**PROBLEM REQUIREMENTS:**
Shift every coordinate in the answers by -12 and write out the lines of the records again, requests included, for only the part that opens with the line containing "WordPress (199, 115)" and closes with the line containing "Consumer Services (545, 68)". Leave the pictures out of your answer.

— start DATASET —

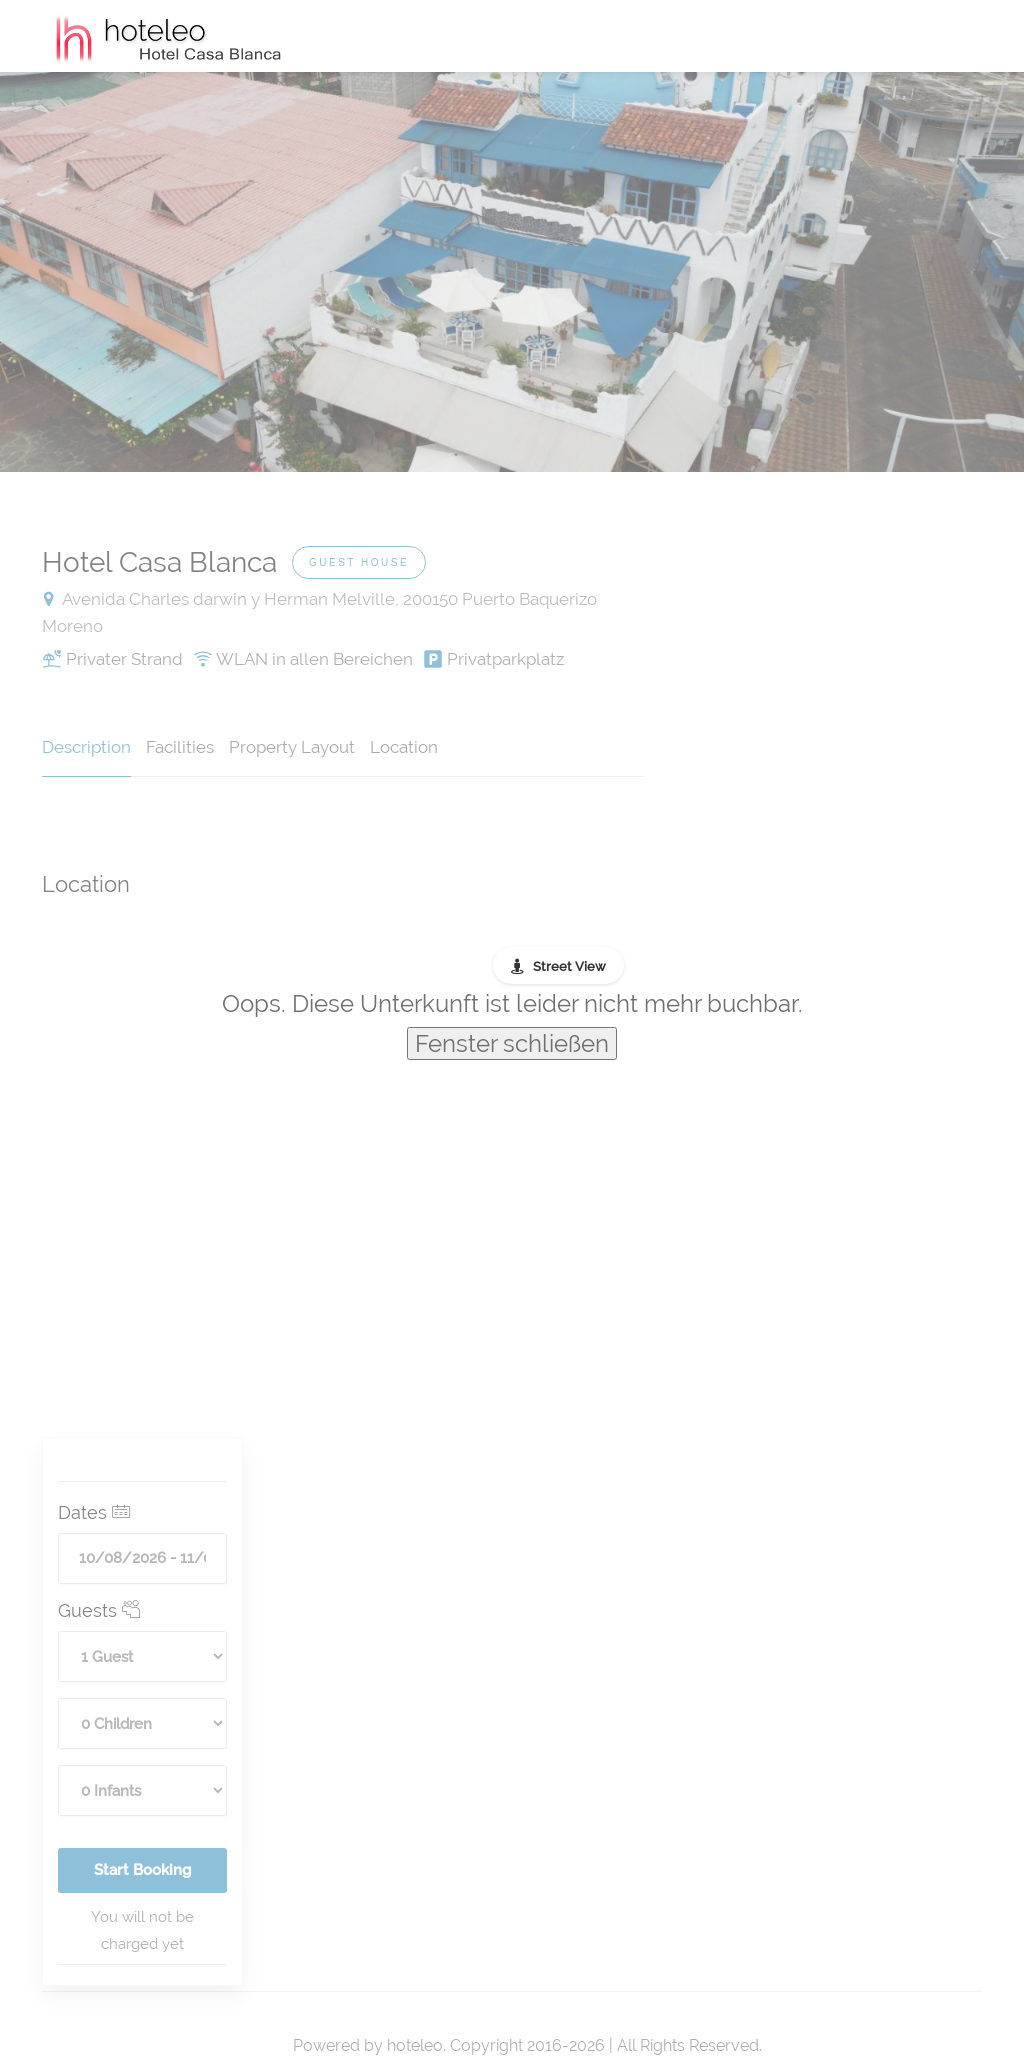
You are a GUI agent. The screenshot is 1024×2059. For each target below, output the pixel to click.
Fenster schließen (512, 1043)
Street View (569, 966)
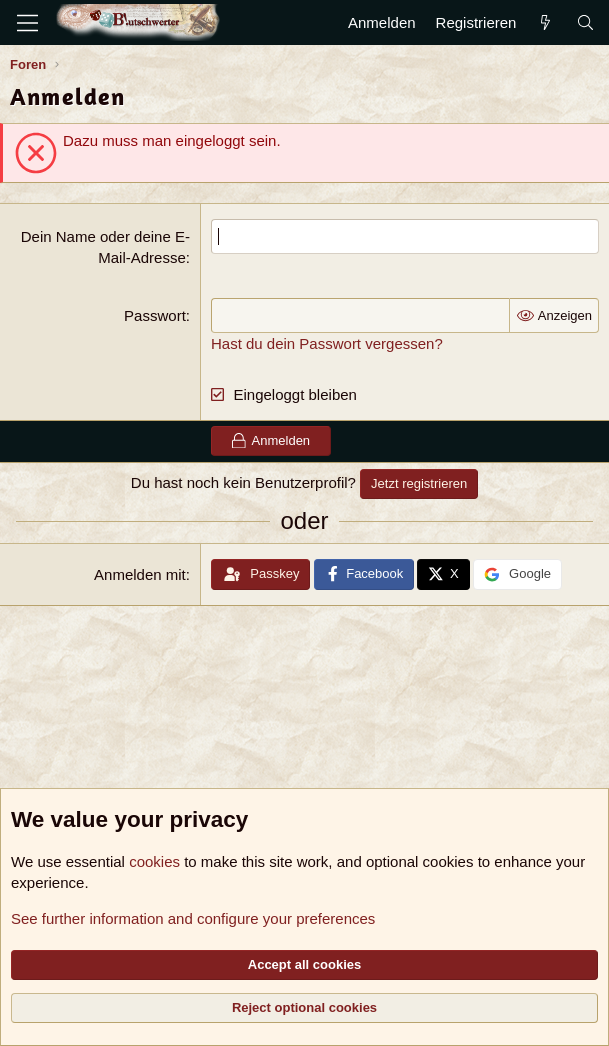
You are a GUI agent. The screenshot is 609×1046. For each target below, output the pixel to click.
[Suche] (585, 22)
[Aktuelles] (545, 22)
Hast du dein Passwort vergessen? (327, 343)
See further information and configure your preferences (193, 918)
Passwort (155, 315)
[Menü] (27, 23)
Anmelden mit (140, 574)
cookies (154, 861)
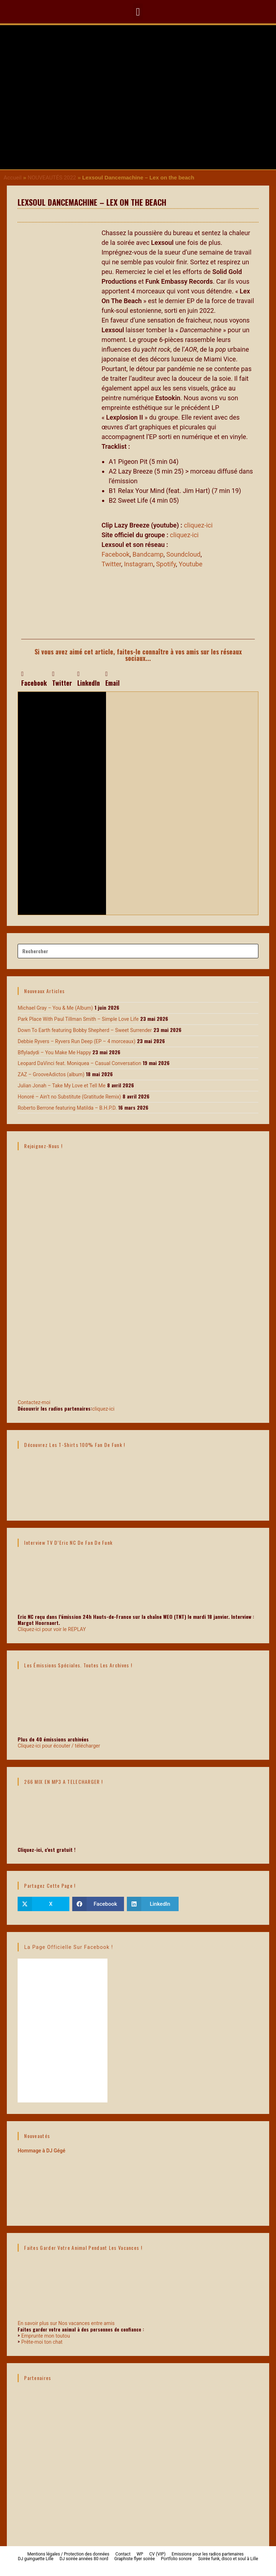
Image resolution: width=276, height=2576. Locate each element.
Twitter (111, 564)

— end DATASET —
— start DATASET —

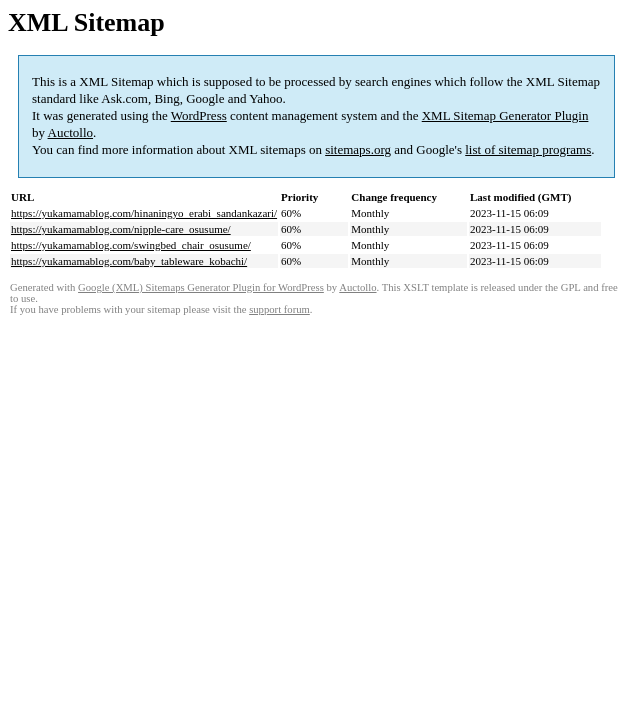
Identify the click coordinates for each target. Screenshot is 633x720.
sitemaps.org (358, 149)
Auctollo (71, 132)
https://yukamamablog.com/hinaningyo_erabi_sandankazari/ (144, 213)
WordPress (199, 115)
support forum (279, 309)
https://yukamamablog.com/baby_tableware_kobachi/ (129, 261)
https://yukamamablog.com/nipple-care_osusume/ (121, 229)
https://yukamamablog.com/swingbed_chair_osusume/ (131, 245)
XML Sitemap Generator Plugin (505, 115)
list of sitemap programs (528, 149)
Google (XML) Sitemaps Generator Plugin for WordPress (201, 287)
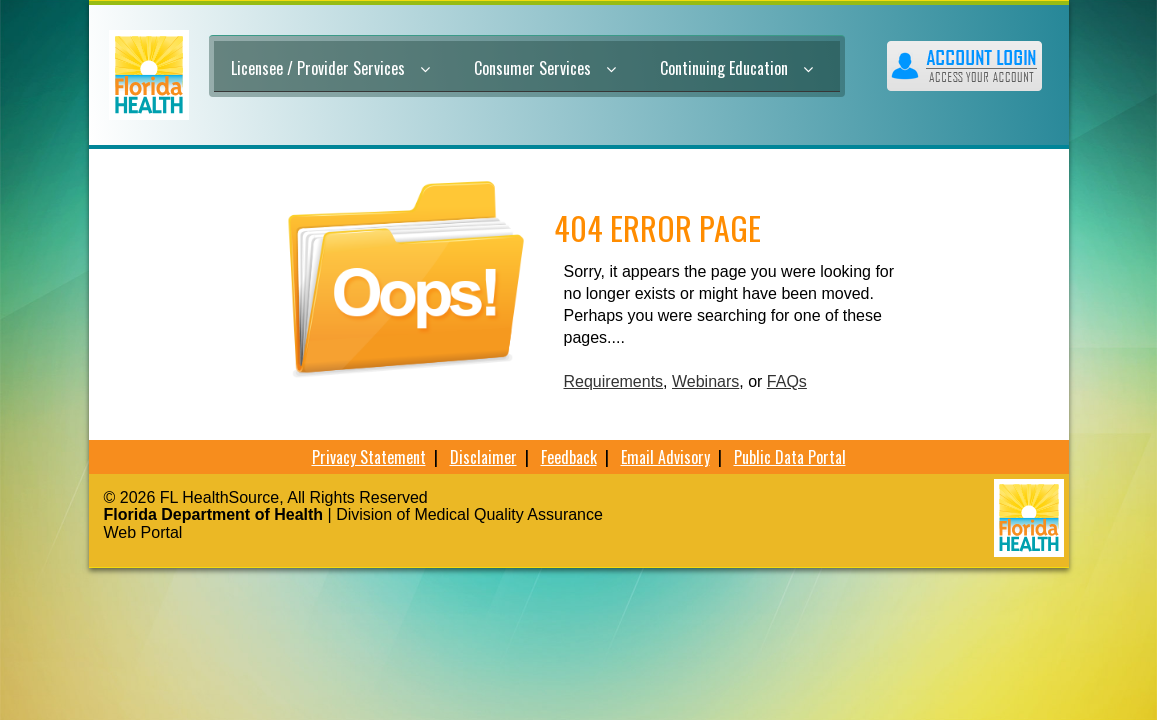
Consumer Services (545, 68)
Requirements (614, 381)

— end DATASET —

**EXERCISE OUTPUT:**
WordPress (187, 103)
support forum (267, 297)
https://yukamamablog.com/baby_tableware_kobachi/ (117, 249)
https://yukamamablog.com/nipple-care_osusume/ (109, 217)
https://yukamamablog.com/swingbed_chair_osusume/ (119, 233)
XML Sitemap Generator Plugin (493, 103)
list of sitemap programs (516, 137)
Google (XML) Sitemaps Generator Plugin for WordPress (189, 275)
Consumer Services (533, 56)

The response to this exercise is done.